School Library Journal Starred Review
(Thu Apr 28 00:00:00 CDT 2022)
Gr 4-6 Sophie Brown is new to farm life, new to being one of the only "brown people" in town (the others being her mother and Gregory, the mailman), and definitely new to caring for chickensand these are some challenging chickens. To help herself adjust to life away from Los Angeles and her extended family, she writes letters to her great-uncle Jim and her beloved Abuelita, both recently deceased, and embarks on a correspondence course in poultry care with the mysterious Agnes of Redwood Farm Supply. Agnes's poorly typed responses assure Sophie that the chickens that keep turning up on the farm (including Henrietta, a small white hen with a permanent unibrow of fury) belonged to her great-uncle, from whom Sophie's father inherited the farm and who implores her to keep the chickens safeand to be careful. But how will she protect chickens that are capable of levitating their own coop, becoming invisible, and turning enemies to stone? And why does the town's resident chicken expert, Ms. Griegson, seem intent on stealing Sophie's brood? Told in letters, quizzes, newspaper clippings, and delicious ink drawings reminiscent of Quentin Blake, this middle grade epistolary novel has a little magic and a lot of warm family humor. Jones delivers a dynamic Latina protagonist in Sophie, who describes her experiences in satisfying detail: the discomfort of facing microaggressions based on her heritage (such as when the town librarian assumes that she and her family are migrant workers); love and concern for her parents, both struggling to find and keep work; and willingness to learn and grow despite typical tween self-consciousness. VERDICT Readers will cheer for Sophie and clamor for more of those amazing chickens. Exceptional, indeed. Amy Martin, Oakland Public Library, CA
ALA Booklist
(Wed Apr 01 00:00:00 CDT 2015)
Twelve-year-old Sophie Brown has a lot on her plate: her beloved abuelita is dead; her father has lost his job, so the family has moved from L.A. to her great-uncle Jim's farm while they regroup; she has no friends; and most people she encounters in the predominantly white town think she is a migrant worker. In an attempt to stave off loneliness, Sophie contacts a poultry farm and requests information on purchasing and raising chickens.
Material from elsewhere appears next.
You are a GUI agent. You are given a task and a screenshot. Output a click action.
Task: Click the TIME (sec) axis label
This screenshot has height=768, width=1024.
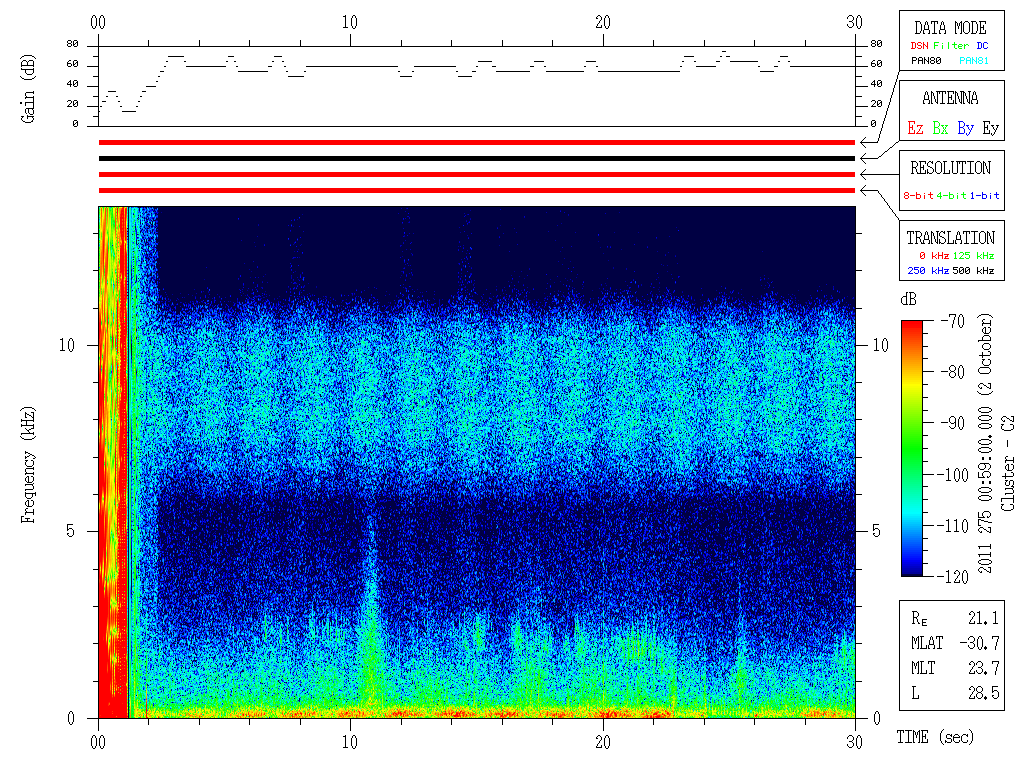click(x=935, y=737)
In a sequence of letters, Sophie tells the story of how she comes into the possession of five extraordinary chickens, foils the attempts of a neighboring farmer to steal her distinctive poultry, and eventually finds her place in her new community. Full-page illustrations work with the epistolary format to tell a story that is as much about the process of grieving as it is about supernatural chickens. The combination of real-life emotion and otherworldly farming makes for a comedic story with the right amount of pathos.